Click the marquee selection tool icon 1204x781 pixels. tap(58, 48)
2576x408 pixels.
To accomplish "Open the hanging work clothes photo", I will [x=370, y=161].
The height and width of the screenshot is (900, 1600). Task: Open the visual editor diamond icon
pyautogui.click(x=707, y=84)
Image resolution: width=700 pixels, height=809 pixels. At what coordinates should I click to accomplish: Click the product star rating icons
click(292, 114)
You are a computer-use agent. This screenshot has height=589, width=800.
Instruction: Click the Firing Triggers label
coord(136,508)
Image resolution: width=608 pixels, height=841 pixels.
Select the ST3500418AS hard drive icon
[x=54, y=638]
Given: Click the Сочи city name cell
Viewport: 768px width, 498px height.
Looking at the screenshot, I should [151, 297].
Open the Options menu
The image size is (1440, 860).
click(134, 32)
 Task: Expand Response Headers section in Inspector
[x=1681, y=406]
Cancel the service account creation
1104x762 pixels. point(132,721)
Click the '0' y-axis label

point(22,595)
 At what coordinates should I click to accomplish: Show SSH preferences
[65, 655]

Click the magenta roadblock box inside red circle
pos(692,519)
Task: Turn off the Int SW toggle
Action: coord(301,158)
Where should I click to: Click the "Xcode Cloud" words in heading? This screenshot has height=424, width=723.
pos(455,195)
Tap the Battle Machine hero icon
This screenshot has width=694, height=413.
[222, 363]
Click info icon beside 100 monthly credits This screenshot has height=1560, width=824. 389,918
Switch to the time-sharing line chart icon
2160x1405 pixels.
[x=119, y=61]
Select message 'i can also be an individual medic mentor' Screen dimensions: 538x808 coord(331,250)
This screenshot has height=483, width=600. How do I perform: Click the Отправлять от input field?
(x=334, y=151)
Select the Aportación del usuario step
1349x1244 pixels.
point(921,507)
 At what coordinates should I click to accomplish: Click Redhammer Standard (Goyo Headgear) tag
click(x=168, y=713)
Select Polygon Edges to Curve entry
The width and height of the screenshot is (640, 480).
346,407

========================

Print every one of the records above again, line for line, with no changes.

Click the marquee selection tool icon 1204x781 pixels. tap(58, 48)
2576x408 pixels.
To accomplish "Open the hanging work clothes photo", I will [x=370, y=161].
The height and width of the screenshot is (900, 1600). Task: Open the visual editor diamond icon
pyautogui.click(x=707, y=84)
Image resolution: width=700 pixels, height=809 pixels. At what coordinates should I click to accomplish: Click the product star rating icons
click(292, 114)
You are a computer-use agent. This screenshot has height=589, width=800.
Instruction: Click the Firing Triggers label
coord(136,508)
Image resolution: width=608 pixels, height=841 pixels.
Select the ST3500418AS hard drive icon
[x=54, y=638]
Given: Click the Сочи city name cell
Viewport: 768px width, 498px height.
Looking at the screenshot, I should [151, 297].
Open the Options menu
The image size is (1440, 860).
click(134, 32)
 Task: Expand Response Headers section in Inspector
[x=1681, y=406]
Cancel the service account creation
1104x762 pixels. point(132,721)
Click the '0' y-axis label

point(22,595)
 At what coordinates should I click to accomplish: Show SSH preferences
[65, 655]

Click the magenta roadblock box inside red circle
pos(692,519)
Task: Turn off the Int SW toggle
Action: coord(301,158)
Where should I click to: Click the "Xcode Cloud" words in heading? This screenshot has height=424, width=723.
pos(455,195)
Tap the Battle Machine hero icon
This screenshot has width=694, height=413.
[222, 363]
Click info icon beside 100 monthly credits This screenshot has height=1560, width=824. 389,918
Switch to the time-sharing line chart icon
2160x1405 pixels.
[x=119, y=61]
Select message 'i can also be an individual medic mentor' Screen dimensions: 538x808 coord(331,250)
This screenshot has height=483, width=600. How do I perform: Click the Отправлять от input field?
(x=334, y=151)
Select the Aportación del usuario step
1349x1244 pixels.
point(921,507)
 At what coordinates should I click to accomplish: Click Redhammer Standard (Goyo Headgear) tag
click(x=168, y=713)
Select Polygon Edges to Curve entry
The width and height of the screenshot is (640, 480).
346,407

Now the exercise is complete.